## WORK INSTRUCTIONS
Give back only the lines in the records below from the one with "This screenshot has width=1456, height=819." to the one with "Create a new layer folder", both inclusive, word for word.

** EXCERPTED DATA follows **

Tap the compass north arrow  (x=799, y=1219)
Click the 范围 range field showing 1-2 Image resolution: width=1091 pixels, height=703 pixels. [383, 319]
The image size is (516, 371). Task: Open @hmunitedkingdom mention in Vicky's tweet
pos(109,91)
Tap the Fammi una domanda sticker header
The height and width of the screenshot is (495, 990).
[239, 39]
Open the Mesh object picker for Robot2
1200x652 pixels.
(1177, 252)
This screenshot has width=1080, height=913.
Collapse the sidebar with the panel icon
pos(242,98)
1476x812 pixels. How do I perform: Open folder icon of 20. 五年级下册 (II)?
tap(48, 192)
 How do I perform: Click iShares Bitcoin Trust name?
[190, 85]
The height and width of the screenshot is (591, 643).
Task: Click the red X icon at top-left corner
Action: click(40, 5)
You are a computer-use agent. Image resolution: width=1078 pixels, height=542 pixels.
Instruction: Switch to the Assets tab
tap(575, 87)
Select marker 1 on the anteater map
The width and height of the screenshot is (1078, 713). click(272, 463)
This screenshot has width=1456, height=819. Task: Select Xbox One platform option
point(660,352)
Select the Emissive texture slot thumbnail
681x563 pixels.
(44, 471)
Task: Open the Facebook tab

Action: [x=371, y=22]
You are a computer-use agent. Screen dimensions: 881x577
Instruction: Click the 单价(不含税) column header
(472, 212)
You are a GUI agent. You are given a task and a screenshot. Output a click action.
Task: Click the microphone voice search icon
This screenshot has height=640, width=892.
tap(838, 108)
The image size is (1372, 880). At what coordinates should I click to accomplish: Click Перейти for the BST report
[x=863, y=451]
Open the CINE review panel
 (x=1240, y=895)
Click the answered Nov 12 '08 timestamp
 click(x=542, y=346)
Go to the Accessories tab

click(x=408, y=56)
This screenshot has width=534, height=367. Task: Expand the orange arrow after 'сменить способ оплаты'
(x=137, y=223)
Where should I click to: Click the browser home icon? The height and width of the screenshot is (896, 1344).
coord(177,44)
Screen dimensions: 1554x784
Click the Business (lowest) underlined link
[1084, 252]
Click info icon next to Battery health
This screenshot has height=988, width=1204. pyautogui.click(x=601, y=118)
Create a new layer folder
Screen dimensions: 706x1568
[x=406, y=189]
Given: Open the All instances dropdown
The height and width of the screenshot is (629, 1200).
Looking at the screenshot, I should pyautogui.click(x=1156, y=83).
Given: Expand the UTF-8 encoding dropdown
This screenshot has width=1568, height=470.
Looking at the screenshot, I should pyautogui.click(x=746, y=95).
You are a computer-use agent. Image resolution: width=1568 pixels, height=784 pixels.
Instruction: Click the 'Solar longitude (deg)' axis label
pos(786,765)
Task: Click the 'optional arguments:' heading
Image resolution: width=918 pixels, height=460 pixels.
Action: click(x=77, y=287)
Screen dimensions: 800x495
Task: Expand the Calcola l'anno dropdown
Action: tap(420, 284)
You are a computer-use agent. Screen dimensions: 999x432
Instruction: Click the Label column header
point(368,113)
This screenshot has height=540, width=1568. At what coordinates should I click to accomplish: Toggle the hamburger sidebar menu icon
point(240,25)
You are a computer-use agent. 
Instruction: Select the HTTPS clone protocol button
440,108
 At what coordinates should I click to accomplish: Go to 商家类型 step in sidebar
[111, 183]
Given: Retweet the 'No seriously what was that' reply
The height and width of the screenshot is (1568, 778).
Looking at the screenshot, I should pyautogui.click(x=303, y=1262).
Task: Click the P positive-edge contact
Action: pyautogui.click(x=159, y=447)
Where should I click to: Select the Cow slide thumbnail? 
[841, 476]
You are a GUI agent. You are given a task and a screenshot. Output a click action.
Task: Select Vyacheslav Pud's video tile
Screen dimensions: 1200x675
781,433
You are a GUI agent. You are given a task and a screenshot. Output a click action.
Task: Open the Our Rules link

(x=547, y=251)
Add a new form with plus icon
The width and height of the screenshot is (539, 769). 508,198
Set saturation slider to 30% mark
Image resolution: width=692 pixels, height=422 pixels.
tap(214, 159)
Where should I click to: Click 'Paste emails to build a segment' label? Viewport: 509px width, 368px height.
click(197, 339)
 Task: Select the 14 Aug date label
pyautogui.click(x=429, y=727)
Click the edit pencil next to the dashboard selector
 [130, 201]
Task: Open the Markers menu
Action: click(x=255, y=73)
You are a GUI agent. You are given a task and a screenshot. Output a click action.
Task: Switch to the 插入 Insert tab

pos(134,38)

** End of EXCERPTED DATA **

## PROBLEM SOLUTION
This screenshot has width=1456, height=819. Task: Select Xbox One platform option
point(660,352)
Select the Emissive texture slot thumbnail
681x563 pixels.
(44, 471)
Task: Open the Facebook tab

Action: [x=371, y=22]
You are a computer-use agent. Screen dimensions: 881x577
Instruction: Click the 单价(不含税) column header
(472, 212)
You are a GUI agent. You are given a task and a screenshot. Output a click action.
Task: Click the microphone voice search icon
This screenshot has height=640, width=892.
tap(838, 108)
The image size is (1372, 880). At what coordinates should I click to accomplish: Click Перейти for the BST report
[x=863, y=451]
Open the CINE review panel
 (x=1240, y=895)
Click the answered Nov 12 '08 timestamp
 click(x=542, y=346)
Go to the Accessories tab

click(x=408, y=56)
This screenshot has width=534, height=367. Task: Expand the orange arrow after 'сменить способ оплаты'
(x=137, y=223)
Where should I click to: Click the browser home icon? The height and width of the screenshot is (896, 1344).
coord(177,44)
Screen dimensions: 1554x784
Click the Business (lowest) underlined link
[1084, 252]
Click info icon next to Battery health
This screenshot has height=988, width=1204. pyautogui.click(x=601, y=118)
Create a new layer folder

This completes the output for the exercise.